Angvik advised of over 600,000 acres of agricultural land in
private hands. The department assumes that those holding
the lands operate within the covenants and use the land only
for agricultural purposes.
Co-chairman Frank suggested that rather than the legislature
dictating what size a farm should be, the market should make
that decision. He indicated that farmers may wish to use
different 40-acre parcels for different types of farming and
improvements and obtain separate financing for each parcel.
There may be valid reasons for subdivision, other than
conveyance. Ms. Angvik reiterated the policy question
associated with whether the state, as the owner of the
agricultural land, should be compensated for increased value
created by ability to subdivide. Co-chairman Frank
suggested that there might be valid public purpose in
encouraging development of farm land by providing greater
financing opportunities via subdivision.
In response to a question from Co-chairman Frank, Senator
Green explained that the purpose behind CSSB 162 (Res)
"never addressed that right to pass the land on to heirs in
subdivision." That was one of the issues raised as the bill
was discussed, but it was not a primary goal. The basic
purpose is to allow an agricultural landholder fee simple
title so the farmer may develop the land and make a living.
One cannot necessarily do that with a large parcel in
Alaska. There is great demand for smaller parcels. When
land is returned to the state, the state has the ability to
subdivide and sell 40-acre parcels. The proposed bill would
allow landholders to do the same.
Senator Donley voiced his understanding that, per
constitutional provisions, the state must be compensated for
conveyance of a state asset or resource.

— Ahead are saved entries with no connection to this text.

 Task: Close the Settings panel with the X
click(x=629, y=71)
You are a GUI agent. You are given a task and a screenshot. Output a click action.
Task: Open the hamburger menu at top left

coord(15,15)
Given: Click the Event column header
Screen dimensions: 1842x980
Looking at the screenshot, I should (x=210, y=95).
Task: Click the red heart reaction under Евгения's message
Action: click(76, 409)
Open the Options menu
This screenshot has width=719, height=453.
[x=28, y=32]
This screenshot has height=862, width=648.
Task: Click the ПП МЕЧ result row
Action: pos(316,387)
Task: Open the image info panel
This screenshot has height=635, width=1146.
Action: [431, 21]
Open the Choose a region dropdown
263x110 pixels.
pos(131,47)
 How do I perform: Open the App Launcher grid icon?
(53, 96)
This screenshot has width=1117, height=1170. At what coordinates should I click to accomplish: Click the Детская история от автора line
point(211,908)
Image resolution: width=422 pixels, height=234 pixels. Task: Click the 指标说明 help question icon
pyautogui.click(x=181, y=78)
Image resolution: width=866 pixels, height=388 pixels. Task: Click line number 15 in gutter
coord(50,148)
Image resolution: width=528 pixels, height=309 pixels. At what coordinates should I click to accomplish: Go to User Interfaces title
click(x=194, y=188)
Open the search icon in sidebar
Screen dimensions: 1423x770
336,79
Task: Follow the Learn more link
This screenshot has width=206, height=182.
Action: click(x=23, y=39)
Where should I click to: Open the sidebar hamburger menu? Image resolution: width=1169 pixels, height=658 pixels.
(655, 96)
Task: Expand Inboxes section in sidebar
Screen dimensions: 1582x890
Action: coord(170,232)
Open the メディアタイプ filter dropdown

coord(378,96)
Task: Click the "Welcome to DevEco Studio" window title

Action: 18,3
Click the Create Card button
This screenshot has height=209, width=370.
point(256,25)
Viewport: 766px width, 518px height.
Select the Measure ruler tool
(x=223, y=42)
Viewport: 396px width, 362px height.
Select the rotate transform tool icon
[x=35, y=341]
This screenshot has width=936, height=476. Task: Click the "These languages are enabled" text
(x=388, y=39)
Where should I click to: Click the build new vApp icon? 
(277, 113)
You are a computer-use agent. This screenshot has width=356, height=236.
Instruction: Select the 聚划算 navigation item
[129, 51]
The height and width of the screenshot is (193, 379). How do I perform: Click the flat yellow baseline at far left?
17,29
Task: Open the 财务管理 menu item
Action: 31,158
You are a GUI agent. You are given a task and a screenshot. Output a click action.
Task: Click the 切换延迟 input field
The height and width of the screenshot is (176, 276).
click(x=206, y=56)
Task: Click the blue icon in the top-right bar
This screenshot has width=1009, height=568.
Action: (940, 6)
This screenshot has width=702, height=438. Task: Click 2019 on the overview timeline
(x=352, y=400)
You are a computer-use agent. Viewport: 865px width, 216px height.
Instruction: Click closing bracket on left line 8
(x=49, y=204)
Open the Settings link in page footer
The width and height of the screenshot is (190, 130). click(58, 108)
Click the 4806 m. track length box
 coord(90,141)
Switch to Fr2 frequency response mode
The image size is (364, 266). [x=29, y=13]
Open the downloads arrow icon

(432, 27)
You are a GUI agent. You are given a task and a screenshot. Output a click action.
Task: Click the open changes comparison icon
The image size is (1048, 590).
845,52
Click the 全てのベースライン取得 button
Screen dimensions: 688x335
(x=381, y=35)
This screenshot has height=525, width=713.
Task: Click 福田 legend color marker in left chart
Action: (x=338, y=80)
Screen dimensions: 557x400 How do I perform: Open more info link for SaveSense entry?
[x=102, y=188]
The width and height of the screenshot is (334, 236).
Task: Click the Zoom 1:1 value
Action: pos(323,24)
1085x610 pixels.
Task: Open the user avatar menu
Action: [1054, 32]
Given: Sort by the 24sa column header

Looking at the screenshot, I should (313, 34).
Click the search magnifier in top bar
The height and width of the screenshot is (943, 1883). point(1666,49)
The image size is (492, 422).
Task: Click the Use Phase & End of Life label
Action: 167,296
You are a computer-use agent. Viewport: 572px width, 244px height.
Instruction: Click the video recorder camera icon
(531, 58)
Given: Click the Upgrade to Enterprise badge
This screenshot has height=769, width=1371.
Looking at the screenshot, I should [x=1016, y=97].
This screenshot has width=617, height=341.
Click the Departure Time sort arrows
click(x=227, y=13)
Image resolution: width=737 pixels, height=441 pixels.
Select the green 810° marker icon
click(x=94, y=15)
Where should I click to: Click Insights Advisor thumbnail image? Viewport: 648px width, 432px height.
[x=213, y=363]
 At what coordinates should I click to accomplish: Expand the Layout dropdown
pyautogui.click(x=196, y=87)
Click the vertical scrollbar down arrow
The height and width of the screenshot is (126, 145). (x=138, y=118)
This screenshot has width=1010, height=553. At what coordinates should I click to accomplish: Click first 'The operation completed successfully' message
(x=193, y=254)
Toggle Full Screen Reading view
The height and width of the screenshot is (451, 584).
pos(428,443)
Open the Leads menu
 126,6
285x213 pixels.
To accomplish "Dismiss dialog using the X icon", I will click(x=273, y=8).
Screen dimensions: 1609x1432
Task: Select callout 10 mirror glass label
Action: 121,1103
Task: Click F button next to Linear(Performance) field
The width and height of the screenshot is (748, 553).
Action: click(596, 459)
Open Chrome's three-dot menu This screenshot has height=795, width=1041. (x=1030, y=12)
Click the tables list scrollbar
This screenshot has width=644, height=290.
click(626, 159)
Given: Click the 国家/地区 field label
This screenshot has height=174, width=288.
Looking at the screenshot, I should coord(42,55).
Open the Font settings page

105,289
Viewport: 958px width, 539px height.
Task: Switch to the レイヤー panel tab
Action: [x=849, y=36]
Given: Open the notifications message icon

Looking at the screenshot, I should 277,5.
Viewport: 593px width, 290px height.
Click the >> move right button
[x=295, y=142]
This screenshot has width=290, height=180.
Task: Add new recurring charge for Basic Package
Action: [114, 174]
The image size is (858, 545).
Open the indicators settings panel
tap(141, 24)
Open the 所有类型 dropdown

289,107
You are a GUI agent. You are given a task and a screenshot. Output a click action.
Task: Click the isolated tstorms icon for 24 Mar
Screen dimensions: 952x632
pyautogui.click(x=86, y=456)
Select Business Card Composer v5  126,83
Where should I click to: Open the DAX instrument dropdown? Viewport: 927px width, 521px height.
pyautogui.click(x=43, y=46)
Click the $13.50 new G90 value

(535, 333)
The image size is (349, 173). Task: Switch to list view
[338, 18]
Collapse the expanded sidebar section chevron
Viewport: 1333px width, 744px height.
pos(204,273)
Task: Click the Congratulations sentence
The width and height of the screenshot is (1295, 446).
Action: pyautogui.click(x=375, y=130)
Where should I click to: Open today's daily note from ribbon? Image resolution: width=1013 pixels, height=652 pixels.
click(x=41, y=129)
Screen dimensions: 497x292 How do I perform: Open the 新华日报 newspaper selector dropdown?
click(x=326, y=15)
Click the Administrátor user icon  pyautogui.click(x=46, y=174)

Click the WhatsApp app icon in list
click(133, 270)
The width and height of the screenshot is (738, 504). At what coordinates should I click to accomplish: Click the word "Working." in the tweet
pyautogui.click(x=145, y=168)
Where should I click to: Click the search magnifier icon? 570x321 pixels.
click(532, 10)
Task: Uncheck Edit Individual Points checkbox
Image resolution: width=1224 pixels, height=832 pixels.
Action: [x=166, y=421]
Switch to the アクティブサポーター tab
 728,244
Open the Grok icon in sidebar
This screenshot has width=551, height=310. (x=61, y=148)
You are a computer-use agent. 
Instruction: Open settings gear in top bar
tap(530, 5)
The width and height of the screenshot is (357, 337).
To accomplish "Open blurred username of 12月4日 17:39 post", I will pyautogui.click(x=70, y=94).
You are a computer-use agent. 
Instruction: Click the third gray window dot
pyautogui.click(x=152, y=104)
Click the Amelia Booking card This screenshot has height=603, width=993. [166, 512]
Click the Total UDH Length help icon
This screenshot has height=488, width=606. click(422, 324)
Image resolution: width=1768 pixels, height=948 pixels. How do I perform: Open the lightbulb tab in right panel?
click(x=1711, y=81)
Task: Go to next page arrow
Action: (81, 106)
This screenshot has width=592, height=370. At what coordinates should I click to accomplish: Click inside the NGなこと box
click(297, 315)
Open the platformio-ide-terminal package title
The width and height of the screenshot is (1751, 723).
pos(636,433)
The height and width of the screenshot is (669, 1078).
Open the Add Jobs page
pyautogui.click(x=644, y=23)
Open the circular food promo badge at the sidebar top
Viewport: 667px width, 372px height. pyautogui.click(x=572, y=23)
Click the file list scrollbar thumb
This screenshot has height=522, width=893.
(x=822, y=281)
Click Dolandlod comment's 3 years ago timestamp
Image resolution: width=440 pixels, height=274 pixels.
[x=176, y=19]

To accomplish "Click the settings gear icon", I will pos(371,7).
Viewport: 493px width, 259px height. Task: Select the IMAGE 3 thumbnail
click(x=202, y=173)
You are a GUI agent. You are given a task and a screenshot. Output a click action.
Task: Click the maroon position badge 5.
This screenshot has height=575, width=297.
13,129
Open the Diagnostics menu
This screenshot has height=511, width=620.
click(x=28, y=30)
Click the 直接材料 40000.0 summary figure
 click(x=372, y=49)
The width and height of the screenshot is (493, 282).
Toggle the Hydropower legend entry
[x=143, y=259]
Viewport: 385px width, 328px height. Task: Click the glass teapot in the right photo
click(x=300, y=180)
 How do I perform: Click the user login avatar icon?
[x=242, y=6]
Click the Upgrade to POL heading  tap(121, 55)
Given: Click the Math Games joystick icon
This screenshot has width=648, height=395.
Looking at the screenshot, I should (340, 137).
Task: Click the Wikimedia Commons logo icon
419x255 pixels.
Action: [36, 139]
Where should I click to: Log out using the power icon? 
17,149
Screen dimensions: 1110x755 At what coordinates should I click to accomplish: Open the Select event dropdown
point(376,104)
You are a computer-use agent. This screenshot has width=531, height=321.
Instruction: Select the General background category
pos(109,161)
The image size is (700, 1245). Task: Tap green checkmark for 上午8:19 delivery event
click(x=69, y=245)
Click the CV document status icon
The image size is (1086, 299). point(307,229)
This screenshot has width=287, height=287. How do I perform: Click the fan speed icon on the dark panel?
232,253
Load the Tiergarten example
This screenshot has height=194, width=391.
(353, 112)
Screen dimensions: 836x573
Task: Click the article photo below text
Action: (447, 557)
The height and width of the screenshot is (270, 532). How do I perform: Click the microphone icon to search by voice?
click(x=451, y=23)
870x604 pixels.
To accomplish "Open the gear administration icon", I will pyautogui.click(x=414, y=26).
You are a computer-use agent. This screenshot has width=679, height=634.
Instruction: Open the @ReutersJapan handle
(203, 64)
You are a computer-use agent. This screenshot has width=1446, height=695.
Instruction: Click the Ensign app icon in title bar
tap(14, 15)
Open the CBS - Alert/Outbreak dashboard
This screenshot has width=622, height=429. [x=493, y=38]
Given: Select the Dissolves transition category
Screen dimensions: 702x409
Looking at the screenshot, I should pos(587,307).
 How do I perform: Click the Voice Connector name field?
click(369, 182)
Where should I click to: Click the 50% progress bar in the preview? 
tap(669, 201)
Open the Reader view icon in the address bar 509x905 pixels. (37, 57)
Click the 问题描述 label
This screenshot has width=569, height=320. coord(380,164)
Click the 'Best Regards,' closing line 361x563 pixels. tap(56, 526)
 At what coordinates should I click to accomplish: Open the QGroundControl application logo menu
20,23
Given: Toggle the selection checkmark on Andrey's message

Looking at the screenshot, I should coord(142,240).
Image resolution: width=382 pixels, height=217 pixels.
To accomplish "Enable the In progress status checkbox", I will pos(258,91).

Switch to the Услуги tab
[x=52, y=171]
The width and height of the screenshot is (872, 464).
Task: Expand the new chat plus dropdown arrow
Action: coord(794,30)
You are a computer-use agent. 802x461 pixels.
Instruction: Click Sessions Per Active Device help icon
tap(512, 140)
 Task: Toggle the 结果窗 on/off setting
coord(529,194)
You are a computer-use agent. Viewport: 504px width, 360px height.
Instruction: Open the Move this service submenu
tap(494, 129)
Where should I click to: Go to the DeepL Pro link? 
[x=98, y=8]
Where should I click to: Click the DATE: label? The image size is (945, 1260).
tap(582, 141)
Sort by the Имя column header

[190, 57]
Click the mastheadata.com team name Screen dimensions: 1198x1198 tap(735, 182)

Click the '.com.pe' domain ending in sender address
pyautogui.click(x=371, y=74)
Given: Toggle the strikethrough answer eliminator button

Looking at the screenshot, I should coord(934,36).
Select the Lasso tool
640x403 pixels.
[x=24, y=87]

He then directed
attention to enforcement provisions at page 7, line 17, and
asked if civil action would be consistent with existing law.
Co-chairman Halford voiced his understanding that the
language relates to "the old reversionary clause."
Speaking to concern that agricultural land might be
subdivided by speculators and used for other purposes, Co-
chairman Frank suggested that no financial institution would
provide financing for such development under existing
agricultural covenants. He then voiced his believe that
provisions for subdivision contained in CSSB 162 (Res) would
not greatly change the market value of the land because of
lack of demand for farm land in Alaska. He further noted a
valid public purpose associated with making farming more
economically viable.
Co-chairman Halford directed that the bill be held on the
calendar for further discussion.
ADJOURNMENT
The meeting was adjourned at approximately 11:25 a.m.